# Betrug- Paypal Lastschrift zurückbuchen



## Phill.B (10 August 2012)

Hallo zusammen

gestern Nacht als ich nach Hause kam habe ich noch kurz meine e-mails gecheckt und da trifft mich der schlag. Es wurden zahlreiche Abbuchungen von meinem Paypal-Konto getätigt insgesamt 600 €.
Ich habe sofort reagiert und die Einzugsermächtigung meines Kontos deaktiviert und eine e-mail an Paypal geschickt. Ich hab denen geschrieben dass ich meine Bank anweisen werde keine Lastschriften von Paypal durchzuführen und dass sich Paypal um Klärung des Betrugs kümmern soll.

Was ist jetzt wenn Paypal oder Ich nichts nachweisen kann und trotzdem das Geld von mir fordert, wie soll ich reagieren? Geht Paypal im schlimmsten Fall auch vor Gericht.


----------



## PayPalWebhilfe (10 August 2012)

Hallo Phill.B.

Natürlich ist das keine schöne Erfahrung.

Wichtig ist, dass du uns den Fremdzugriff meldest.
Entweder direkt über dein PayPal-Konto unter "Konfliktlösungen" und dann "Fremdzugriff", oder telefonisch unter der Rufnummer 0180 500 66 27 (14 ct/min aus dem deutschen Festnetz).

Gerne kannst du uns auch eine E-Mail an [email protected] senden.
Sobald du uns den Fremdzugriff gemeldet hast, werden wir die Zahlungen überprüfen.

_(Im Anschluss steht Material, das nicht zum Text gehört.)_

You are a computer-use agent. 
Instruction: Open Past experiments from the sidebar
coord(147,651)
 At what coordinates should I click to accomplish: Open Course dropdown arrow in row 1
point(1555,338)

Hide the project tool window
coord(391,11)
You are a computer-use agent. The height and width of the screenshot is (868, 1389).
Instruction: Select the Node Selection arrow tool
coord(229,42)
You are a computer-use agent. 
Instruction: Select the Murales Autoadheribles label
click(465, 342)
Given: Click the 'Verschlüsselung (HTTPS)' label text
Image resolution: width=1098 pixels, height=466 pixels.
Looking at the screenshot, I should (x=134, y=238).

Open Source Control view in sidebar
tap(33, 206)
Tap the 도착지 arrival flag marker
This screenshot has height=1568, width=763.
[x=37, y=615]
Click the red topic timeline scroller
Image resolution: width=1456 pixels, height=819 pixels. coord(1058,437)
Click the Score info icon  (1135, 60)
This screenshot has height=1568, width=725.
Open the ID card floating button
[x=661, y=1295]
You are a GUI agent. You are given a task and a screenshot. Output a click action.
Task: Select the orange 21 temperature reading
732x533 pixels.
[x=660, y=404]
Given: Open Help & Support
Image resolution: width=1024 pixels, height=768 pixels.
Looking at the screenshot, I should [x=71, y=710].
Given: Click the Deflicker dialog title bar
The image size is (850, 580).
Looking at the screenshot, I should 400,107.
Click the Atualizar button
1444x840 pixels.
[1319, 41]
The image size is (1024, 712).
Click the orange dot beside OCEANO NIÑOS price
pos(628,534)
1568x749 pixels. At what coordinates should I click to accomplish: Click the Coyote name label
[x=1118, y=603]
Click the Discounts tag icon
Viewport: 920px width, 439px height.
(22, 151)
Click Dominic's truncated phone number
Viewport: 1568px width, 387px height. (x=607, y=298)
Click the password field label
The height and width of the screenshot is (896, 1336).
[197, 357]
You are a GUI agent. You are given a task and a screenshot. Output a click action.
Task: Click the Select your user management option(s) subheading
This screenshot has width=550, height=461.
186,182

Ganz wichtig für dich ist, dass du deinen Computer auf Viren überprüfst und deine Passwörter und Sicherheitsabfragen sofort änderst.

Zusätzlich würden wir dir empfehlen den kostenlosen Sicherheitsschlüssel für dein PayPal-Konto zu aktivieren(SMSTAN).

Wenn du weitere Fragen hast, kontaktiere uns am besten direkt.


Viele Grüße, 
dein Team von der PayPal-Webhilfe
-- 
Dieser Account wird von einem Mitarbeiter von PayPal verwaltet. Die angegebene E-Mail-Adresse ist von PayPal autorisiert, dies erkennen Sie an der Endung „@paypal.com“. 
PayPal (Europe) S.à r.l. et Cie, S.C.A., Société en Commandite par Actions. Eingetragener Firmensitz: 22-24 Boulevard Royal, L-2449 Luxembourg, RCS Luxembourg B 118 349.


----------



## Hippo (10 August 2012)

Bitte akkreditiere Dich unter [email protected] für diese Kontaktdaten.
Aus Sicherheitsgründen müssen wir diese sonst später löschen so plausibel das auch klingt was Du schreibst


----------



## Hippo (10 August 2012)

Hallo Phill, Du warst nicht gemeint, sondern der Mitarbeiter von Paypal soll sich akkreditieren lassen.
Du kannst Dich jederzeit selbst registrieren.


----------



## Cindy Geschka (28 März 2022)

Guten tag
Ich habe auch sowas bekommen von Pay Pal Lastschrift und haben auch abgezogen bei mein Konto.


----------



## Reducal (28 März 2022)

Dann gehst du einfach zu deiner Bank und widersprichst der Buchung, wenn du sie zuvor nicht genehmigt hattest, fertig. Schau aber besser zuvor in deinen PayPal-Account, ob das was mit Aktivitäten dort zu tun hat.


----------